## Excerpted text
Physical characterisation of microporous and nanoporous polymer films by atomic force microscopy, scanning electron microscopy and high speed video microphotography

M. S. Barrow,1 R. L. Jones,1 J. O. Park,2 M. Srinivasarao,2 P. R. Williams,1 and C. J. Wright1

1Centre for Complex Fluids Processing, School of Engineering, University of Wales Swansea, Singleton Park, Swansea, SA2 8PP, UK
2School of Polymer, Textile and Fiber Engineering, Georgia Institute of Technology, Atlanta, GA 30332, USA

Copyright © 2004 Hindawi Publishing Corporation. This is an open access article distributed under the Creative Commons Attribution License, which permits unrestricted use, distribution, and reproduction in any medium, provided the original work is properly cited.


We report studies of ordered microporous and nanoporous polymer films formed by the evaporation of polymer solutions following exposure to a humid atmosphere. High speed microphotographic (HSMP) studies of the formation process showed that near the surface of the polymer solution, vapour condensation produced near mono-disperse water droplets which form a close-packed monolayer (or ‘breath figure’). Following the evaporation of the solvent, characterisation of the solid by Atomic Force Microscopy and Scanning Electron Microscopy revealed that the surface of the polymer film is characterised by extensive regions of hexagonally close-packed microscopic pores, whose spatial arrangement replicates that of the initial droplet monolayer. Characterisation of sections of the film by Atomic Force Microscopy established that the surficial pores represent open sections of sub-surficial spheroidal cavities formed by encapsulation of the water droplets within the polymer solution. An interesting feature of the results is the occurrence of nano-scale pores at the film surface and at (and within) the walls of the sub-surficial microscopic pores. This is the first physical evidence report of such features in porous polymer films produced by a process involving breath-figures. Their dimensions suggest that more detailed structural investigations will require alternative techniques to conventional, optical methods.

## Dataset excerpts
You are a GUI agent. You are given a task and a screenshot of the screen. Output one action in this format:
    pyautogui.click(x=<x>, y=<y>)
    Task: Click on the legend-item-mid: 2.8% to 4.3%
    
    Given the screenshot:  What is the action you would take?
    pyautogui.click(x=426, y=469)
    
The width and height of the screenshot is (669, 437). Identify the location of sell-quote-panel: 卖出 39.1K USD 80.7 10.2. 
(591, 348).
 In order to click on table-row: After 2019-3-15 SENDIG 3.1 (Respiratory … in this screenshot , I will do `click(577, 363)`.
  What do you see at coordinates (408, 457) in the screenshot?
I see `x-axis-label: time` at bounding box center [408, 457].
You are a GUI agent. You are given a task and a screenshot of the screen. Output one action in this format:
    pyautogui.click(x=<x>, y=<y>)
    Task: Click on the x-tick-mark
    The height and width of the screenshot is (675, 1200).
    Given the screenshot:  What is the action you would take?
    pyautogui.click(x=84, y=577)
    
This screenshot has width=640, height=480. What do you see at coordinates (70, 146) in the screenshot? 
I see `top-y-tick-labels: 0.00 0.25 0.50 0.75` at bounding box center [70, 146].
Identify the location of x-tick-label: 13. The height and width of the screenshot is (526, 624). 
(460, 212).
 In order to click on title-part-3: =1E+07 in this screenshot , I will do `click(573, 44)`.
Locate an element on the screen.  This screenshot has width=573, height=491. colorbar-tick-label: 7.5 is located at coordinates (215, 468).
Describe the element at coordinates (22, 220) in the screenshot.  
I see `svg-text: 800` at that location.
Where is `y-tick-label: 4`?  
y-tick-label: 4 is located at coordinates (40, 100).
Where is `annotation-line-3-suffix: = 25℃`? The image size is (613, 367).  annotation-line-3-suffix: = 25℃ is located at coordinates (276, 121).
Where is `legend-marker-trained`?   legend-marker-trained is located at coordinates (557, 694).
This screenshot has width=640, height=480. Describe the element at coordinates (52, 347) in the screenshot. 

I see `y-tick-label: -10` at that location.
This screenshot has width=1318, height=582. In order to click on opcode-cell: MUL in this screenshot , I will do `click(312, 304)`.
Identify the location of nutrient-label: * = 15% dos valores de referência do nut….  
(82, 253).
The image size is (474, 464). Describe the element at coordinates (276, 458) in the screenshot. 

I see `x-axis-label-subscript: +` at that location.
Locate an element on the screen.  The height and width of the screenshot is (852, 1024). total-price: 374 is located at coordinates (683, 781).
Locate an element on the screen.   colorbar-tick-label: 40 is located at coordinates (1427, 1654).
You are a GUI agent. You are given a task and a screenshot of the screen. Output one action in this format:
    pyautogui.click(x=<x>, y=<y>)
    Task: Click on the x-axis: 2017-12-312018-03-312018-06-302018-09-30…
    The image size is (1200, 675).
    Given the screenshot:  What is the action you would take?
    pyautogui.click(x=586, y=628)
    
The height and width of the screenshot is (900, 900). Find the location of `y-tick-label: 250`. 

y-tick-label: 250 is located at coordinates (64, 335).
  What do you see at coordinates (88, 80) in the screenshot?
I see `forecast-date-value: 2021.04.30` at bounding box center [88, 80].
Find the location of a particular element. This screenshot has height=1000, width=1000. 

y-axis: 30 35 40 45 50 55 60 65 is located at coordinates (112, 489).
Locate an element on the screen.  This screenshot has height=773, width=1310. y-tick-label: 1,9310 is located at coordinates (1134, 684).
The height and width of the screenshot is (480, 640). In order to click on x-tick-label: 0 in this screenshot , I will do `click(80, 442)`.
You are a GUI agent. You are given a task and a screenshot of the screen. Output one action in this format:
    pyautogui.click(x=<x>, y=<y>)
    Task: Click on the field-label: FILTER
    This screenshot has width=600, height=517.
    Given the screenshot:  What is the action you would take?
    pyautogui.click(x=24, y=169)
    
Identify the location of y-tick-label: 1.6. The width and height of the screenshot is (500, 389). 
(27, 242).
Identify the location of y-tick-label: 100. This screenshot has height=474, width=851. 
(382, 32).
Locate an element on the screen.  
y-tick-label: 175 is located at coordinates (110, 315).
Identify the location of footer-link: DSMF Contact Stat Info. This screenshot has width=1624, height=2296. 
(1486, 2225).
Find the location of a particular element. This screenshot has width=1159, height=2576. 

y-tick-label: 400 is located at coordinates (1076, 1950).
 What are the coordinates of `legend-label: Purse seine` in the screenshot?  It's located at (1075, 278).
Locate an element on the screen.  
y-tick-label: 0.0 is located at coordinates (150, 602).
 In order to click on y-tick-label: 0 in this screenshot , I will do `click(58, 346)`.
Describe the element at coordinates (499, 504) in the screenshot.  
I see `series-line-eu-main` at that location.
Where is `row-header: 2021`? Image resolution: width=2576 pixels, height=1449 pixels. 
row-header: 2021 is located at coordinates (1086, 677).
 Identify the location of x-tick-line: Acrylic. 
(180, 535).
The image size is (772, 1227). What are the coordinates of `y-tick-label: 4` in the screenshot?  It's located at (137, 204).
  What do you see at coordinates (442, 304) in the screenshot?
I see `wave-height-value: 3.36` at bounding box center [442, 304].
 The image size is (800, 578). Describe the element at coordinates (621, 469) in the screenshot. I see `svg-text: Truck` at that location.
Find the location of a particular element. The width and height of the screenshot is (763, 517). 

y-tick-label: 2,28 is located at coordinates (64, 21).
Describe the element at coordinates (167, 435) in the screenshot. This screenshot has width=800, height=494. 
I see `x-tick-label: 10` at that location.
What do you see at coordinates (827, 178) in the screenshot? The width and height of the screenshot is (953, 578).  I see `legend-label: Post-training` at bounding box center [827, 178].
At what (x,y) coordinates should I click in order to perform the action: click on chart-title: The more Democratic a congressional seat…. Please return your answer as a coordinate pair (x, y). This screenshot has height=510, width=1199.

## Exercise
Answer these questions from the text on porous polymer films:
1. At which university is the Centre for Complex Fluids Processing located?
2. According to the high speed microphotographic studies, what did condensation produce near the surface of the polymer solution?
3. Where were nano-scale pores found?
The records are separate material and bear no relation to the text on porous polymer films.

## Task response
1. University of Wales Swansea.
2. Near mono-disperse water droplets that form a close-packed monolayer, or "breath figure."
3. At the film surface and at (and within) the walls of the sub-surficial microscopic pores.